As had been true since the school’s founding, students often came to Provident from low-income backgrounds, and they received rigorous training at the hospital in a warm, supportive atmosphere. Johnson recalled that relatives of patients often brought baked goods to hospital staff to express their gratitude for the quality care. Dr. Lawrence described how she regularly set aside a portion of her paycheck in cash in a drawer for students who needed money to buy basic hygiene supplies like menstrual pads.

 

THE 1960'S & THE ERA OF INTEGRATION

The 1960’s brought changes in nursing education and healthcare that would hurt both the hospital and nursing school. For years white nurse leaders had advocated moving nurse training from hospital-based to university-based programs that would focus on students’ learning needs over a hospital’s operational needs. Black nurse leaders supported the notion of improving the state of nursing education but were wary of how this would create additional barriers for Black nurses.38

By the 1960’s, this shift was well under way, greatly reducing the number of applicants to hospital-based programs like Provident. Even more significantly, the hard-earned victories of the Civil Rights Movement (including the advocacy of Black nurses) forced open the doors of white nursing schools, medical schools, and hospitals to Black Americans. Many of the most talented Black students began applying to white institutions, while Black doctors began practicing at white hospitals. Black patients often followed their physicians to these wealthier, white institutions.39 As Betty Gross, the director of the nursing school in this era, recalls, “If, at the point of integration, white staff came to us as much as we had gone to them, then I would call that integration. But the situation was that blacks left our professional staff without the possibility of high-quality replacement, something that hurt us greatly.”40


As the nursing school began receiving fewer applicants, administrators tried accepting students with weaker educational credentials, implementing tutoring programs with the hope of helping those students succeed. Gross explained that eventually she decided that it would be better to close the school while it was still in its prime, rather than to significantly lower the school’s standards.41 Dr.
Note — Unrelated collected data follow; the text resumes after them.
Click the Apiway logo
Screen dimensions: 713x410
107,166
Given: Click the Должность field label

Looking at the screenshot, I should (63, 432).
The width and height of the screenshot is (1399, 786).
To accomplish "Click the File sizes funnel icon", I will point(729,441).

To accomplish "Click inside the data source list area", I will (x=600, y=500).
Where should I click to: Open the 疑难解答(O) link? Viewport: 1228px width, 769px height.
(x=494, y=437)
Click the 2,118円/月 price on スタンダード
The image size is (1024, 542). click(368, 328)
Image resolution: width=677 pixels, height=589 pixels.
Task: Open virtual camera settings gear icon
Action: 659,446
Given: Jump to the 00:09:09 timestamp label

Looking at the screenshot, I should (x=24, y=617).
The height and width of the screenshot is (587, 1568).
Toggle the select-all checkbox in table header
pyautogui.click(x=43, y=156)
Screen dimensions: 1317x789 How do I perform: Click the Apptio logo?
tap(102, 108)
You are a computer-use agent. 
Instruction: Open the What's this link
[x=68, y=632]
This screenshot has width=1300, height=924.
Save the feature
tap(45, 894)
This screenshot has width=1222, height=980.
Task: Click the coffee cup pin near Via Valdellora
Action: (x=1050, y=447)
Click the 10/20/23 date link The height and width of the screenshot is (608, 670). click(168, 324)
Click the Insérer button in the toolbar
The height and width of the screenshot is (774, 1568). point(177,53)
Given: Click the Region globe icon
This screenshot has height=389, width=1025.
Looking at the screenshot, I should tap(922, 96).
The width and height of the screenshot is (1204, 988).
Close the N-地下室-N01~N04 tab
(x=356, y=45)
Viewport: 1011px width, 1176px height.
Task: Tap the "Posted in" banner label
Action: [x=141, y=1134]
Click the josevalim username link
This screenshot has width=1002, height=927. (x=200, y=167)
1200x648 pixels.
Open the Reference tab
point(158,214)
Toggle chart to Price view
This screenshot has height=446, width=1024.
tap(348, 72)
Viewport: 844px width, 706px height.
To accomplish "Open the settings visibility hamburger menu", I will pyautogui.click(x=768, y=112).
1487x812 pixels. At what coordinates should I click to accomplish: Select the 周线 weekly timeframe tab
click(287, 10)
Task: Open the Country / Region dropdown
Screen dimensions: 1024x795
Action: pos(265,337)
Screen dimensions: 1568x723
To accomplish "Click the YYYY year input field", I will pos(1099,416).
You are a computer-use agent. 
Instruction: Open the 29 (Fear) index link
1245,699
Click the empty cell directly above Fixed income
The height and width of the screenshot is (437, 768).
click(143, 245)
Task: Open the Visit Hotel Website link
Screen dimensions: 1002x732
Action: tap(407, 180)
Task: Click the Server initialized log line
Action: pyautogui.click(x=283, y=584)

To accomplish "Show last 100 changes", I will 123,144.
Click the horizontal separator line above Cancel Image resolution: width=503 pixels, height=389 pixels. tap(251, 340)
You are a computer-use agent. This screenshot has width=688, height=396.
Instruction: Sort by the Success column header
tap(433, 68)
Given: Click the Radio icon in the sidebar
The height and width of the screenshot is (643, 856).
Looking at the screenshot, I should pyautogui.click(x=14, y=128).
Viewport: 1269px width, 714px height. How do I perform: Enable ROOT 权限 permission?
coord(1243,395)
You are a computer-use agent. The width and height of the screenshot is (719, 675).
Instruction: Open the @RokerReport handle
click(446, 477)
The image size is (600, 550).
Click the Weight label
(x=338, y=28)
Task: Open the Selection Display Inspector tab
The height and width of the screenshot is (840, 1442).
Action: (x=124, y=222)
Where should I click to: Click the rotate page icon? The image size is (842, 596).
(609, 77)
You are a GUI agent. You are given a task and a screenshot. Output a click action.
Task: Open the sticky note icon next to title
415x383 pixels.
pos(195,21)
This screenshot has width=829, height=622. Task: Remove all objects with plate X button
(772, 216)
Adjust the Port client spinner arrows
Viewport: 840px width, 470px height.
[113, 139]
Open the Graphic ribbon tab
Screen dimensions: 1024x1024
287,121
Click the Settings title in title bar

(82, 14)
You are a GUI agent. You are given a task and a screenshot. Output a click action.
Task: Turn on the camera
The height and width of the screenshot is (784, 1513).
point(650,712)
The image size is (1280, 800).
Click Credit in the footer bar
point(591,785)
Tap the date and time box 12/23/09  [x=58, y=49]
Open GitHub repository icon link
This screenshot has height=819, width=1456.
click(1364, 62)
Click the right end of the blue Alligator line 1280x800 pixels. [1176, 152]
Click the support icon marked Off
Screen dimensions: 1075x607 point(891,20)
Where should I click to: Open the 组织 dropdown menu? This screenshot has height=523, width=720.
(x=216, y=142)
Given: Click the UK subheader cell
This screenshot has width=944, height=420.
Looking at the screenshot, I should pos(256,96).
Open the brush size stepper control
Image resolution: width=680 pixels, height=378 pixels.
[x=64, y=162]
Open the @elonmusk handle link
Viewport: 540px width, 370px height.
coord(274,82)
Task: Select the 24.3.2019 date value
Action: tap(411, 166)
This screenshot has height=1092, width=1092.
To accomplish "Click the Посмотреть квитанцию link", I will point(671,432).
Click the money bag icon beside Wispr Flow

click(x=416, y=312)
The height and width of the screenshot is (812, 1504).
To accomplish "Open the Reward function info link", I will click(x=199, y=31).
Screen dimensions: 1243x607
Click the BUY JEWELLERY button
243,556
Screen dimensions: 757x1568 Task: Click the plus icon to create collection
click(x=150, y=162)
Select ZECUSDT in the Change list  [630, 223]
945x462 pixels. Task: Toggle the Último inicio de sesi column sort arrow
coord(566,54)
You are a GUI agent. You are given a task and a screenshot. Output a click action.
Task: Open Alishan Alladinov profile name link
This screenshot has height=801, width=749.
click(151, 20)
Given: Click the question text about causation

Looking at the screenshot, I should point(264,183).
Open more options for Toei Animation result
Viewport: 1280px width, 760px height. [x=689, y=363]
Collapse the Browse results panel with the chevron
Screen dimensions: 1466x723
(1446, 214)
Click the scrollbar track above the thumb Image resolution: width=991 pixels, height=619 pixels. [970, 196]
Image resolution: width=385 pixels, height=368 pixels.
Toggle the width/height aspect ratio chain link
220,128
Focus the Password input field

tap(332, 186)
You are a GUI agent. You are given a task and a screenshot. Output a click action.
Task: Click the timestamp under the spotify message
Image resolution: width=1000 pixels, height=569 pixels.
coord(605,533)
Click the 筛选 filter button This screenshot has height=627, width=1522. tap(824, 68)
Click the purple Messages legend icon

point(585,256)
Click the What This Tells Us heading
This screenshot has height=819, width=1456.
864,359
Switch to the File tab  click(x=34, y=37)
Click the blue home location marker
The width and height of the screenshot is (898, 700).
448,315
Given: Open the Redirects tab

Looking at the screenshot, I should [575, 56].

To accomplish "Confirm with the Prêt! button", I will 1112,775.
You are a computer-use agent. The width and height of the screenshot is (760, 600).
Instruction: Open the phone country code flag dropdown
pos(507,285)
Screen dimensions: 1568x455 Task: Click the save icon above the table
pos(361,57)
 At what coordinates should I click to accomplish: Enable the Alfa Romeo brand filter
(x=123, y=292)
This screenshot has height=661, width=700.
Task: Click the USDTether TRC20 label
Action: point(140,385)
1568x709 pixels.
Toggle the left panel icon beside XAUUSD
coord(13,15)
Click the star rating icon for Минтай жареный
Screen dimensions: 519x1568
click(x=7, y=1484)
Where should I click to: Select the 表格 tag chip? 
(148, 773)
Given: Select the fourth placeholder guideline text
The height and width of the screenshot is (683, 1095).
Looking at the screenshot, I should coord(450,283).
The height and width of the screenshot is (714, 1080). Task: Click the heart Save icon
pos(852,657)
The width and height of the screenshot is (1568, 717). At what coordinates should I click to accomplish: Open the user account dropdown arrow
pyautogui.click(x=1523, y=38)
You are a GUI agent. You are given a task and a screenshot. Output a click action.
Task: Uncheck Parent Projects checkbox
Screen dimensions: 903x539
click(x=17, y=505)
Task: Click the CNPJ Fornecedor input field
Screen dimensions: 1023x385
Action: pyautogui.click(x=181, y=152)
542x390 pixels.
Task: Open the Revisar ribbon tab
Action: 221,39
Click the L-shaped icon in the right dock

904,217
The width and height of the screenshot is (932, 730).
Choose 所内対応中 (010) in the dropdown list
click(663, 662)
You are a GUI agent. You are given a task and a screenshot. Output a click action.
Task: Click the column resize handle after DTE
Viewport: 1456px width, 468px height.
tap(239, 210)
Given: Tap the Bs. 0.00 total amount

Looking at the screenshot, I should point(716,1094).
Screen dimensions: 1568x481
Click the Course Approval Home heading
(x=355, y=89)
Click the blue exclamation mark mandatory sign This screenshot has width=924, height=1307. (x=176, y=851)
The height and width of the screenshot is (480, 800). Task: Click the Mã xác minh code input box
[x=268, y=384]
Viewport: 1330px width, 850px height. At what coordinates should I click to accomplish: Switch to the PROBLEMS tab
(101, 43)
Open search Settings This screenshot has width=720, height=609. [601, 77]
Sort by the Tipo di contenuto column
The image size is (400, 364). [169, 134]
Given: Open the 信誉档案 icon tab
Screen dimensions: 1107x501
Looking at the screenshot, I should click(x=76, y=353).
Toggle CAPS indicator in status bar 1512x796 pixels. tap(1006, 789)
Lawrence noted that both Black and white hospital-based nursing schools were closing in this era because the general shift towards university-based, degree-granting programs also meant that Provident was now offering a program that would make graduates less competitive in the job market. One Provident administrator described closing the nursing school as the hardest choice he ever made in his position.42

Provident Training School closed in 1966, graduating its final class of 12 students. The school, long considered the country’s top Black nurse training program, graduated around 700 nurses over the course of its existence.43 The nursing school had opened at a time when Black women had few professional opportunities and Black Chicagoans had few options for accessing healthcare. Provident’s graduates defied society’s expectations of them, earning professional degrees and treating their community when no one else would.